= PROVIDED PASSAGE =
Virginia Disaster Law is Fatally Flawed

by James C. Sherlock

Executive Summary
It is an urgent legal necessity to revise the Commonwealth of Virginia Emergency Services and Disaster Law of 2000. That law has never been tested in court. It has many flaws that both hinder good governance in Virginia and will be exposed as potentially unconstitutional in any judicial review.

1. The law gives the governor authority to declare a state of emergency and thus activate his or her emergency powers without any review or authority to repeal the declaration by the General Assembly, even ex post facto. That gives the authority to the governor to grant himself the powers to both create offenses by decree and to police them.

2. The law gave the General Assembly no role in emergency response, even if it is in regular session and/or the emergency lasts for a very long time.

3. 1. and 2. provide clear challenges to the Guarantee Clause (Article IV, Section 4) of the U.S. Constitutio:. “The United States shall guarantee to every state in this union a republican form of government.”

4. The law did not provide for a General Assembly role in confirming or rejecting executive orders that restrict constitutionally guaranteed freedoms. Such restrictions have far stronger chance of being upheld in state and federal courts if the General Assembly plays a role, at least ex post facto, to confirm, modify or reject such an order.

5. The law puts no reasonable time limits on either the state of emergency itself or the executive orders resulting from the emergency. Under the current law both the state of emergency and executive orders, absent action by the governor that proclaimed both, expire on June 30, 2021, at which point he can renew them.

6. The law does not make provisions to put the General Assembly in position to participate in emergency response in a streamlined, more time sensitive manner and efficient manner.

= REQUIRED WORK =
1. According to the passage on Virginia's disaster law, on what date do the state of emergency and executive orders expire under the current law if the governor takes no action?
2. Reproduce verbatim the passage on Virginia's disaster law from "1. The law gives" to "very long time.".
The lines that come next have no connection to the passage on Virginia's disaster law.

= SUPPLIED MATERIAL =
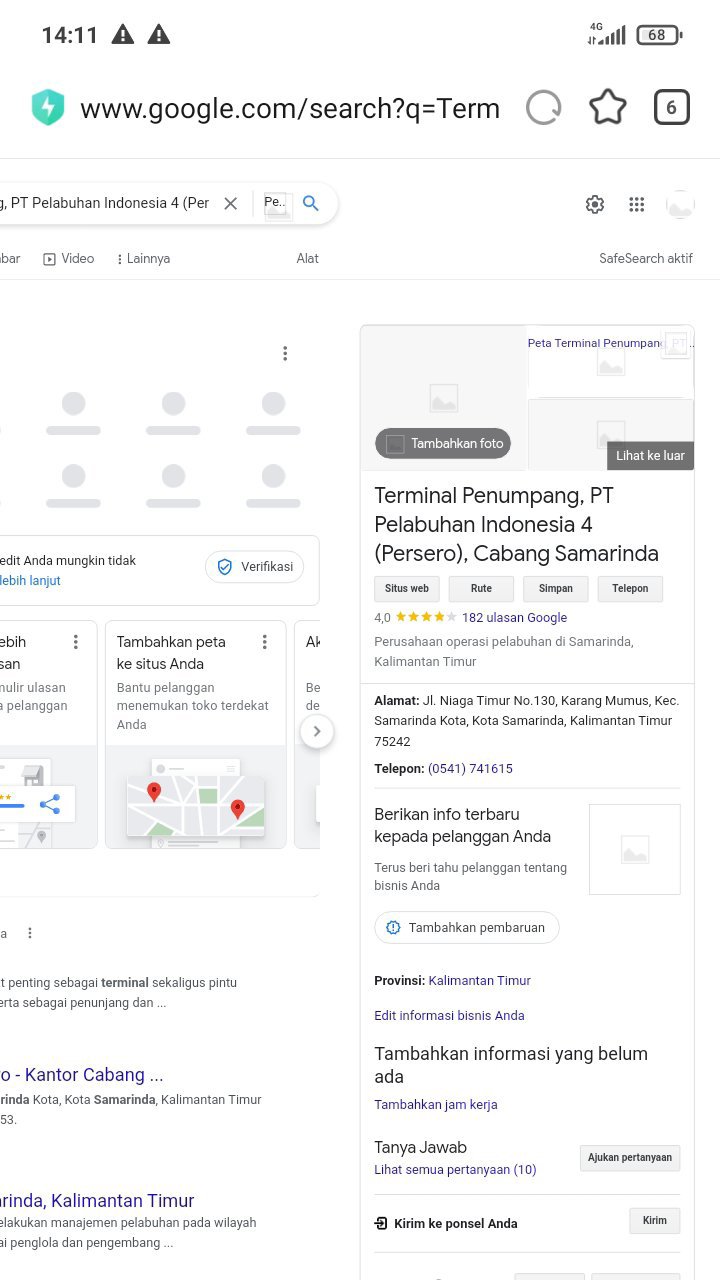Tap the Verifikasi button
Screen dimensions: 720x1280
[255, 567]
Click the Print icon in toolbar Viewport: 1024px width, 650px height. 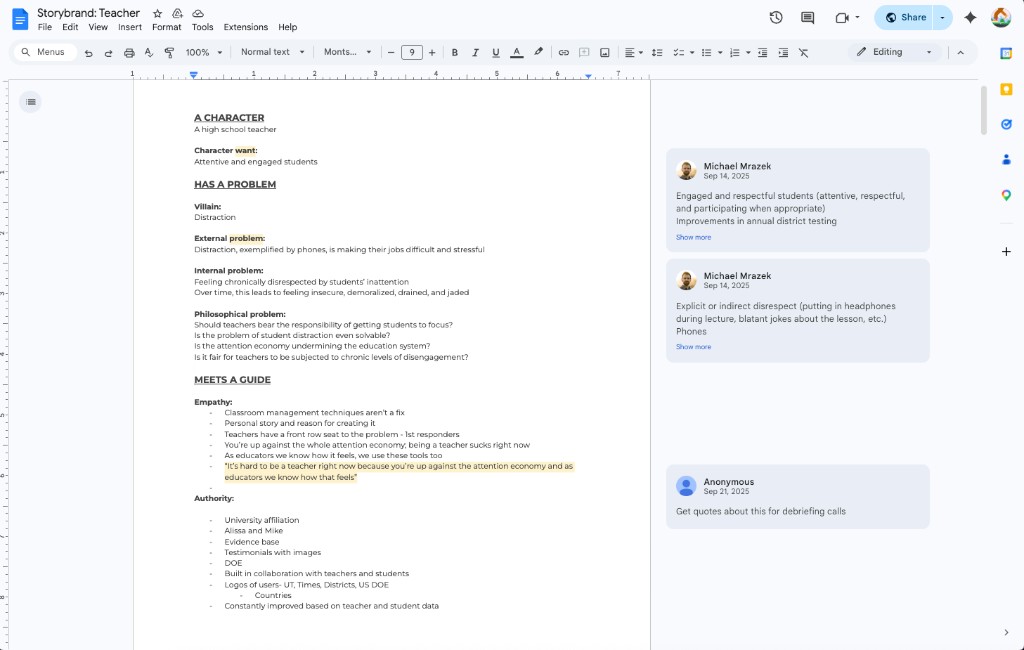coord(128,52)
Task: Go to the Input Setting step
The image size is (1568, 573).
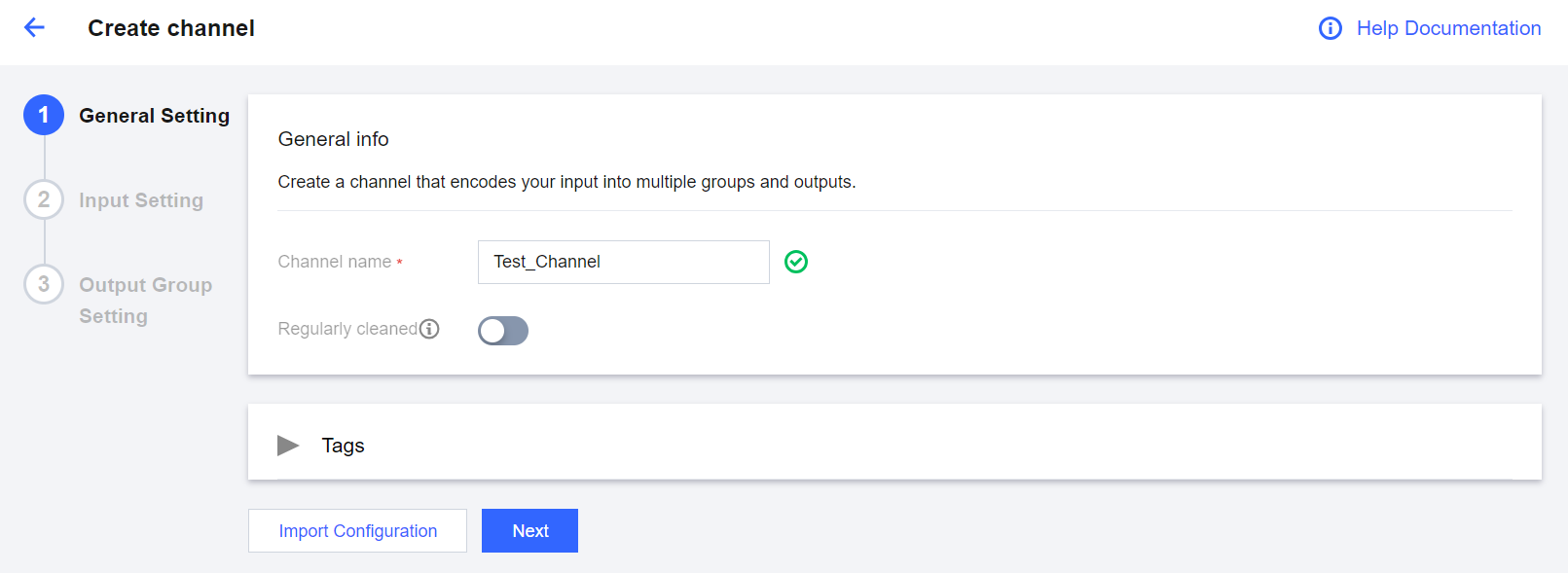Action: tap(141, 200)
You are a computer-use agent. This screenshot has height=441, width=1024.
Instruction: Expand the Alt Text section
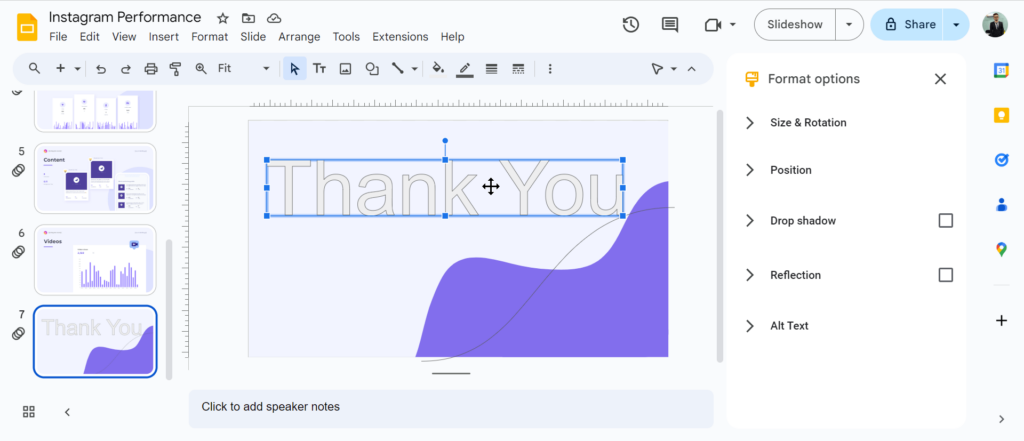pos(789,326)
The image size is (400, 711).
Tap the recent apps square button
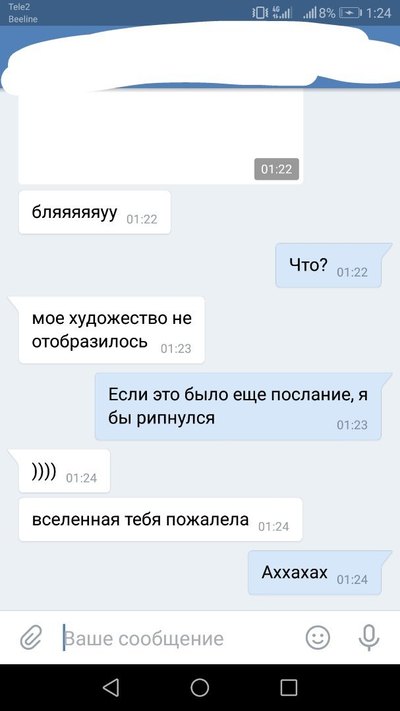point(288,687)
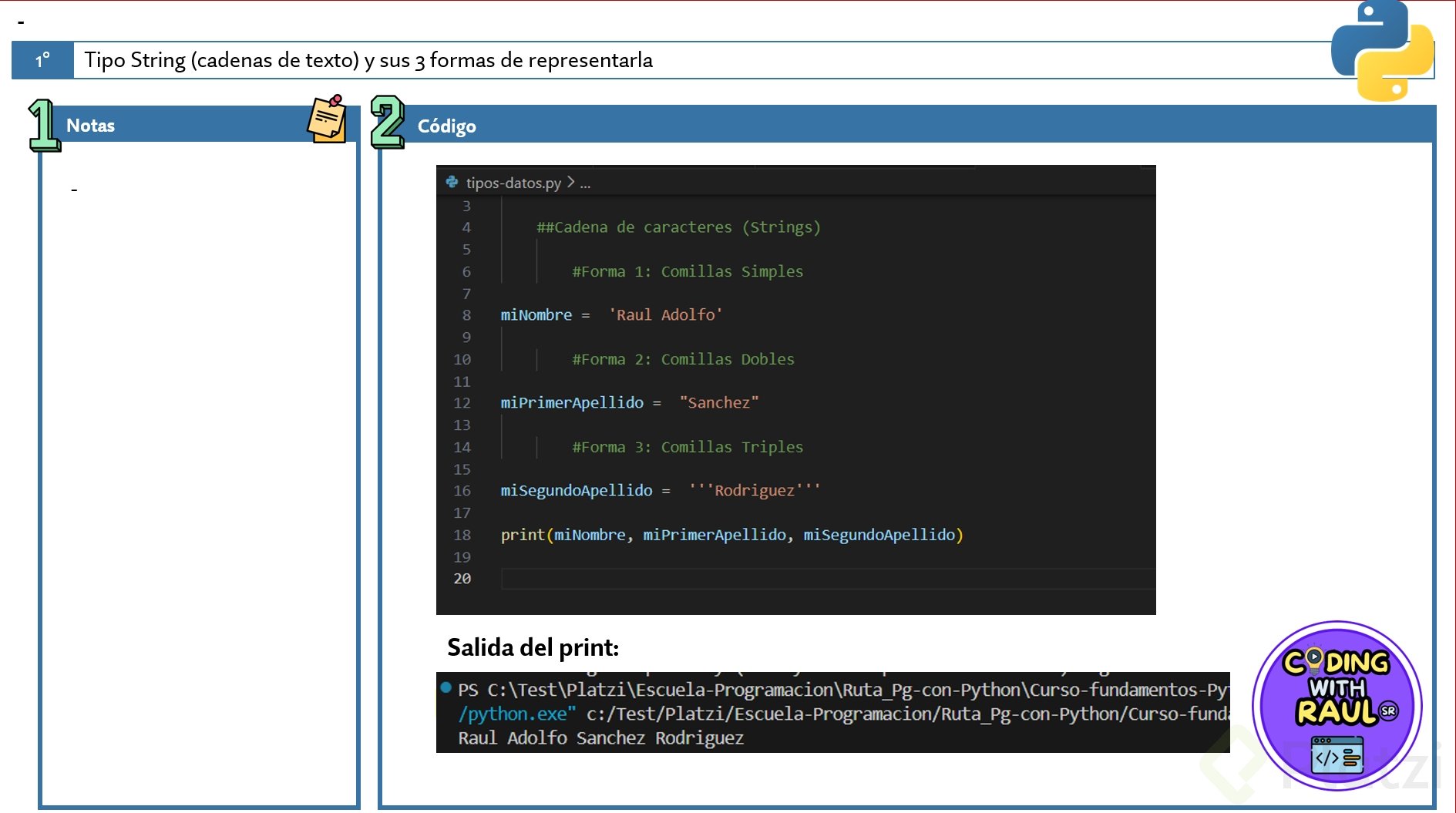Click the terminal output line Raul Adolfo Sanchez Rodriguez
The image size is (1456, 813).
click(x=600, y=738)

= LIST OF SOLUTIONS =
1. June 30, 2021

2.
1. The law gives the governor authority to declare a state of emergency and thus activate his or her emergency powers without any review or authority to repeal the declaration by the General Assembly, even ex post facto. That gives the authority to the governor to grant himself the powers to both create offenses by decree and to police them.

2. The law gave the General Assembly no role in emergency response, even if it is in regular session and/or the emergency lasts for a very long time.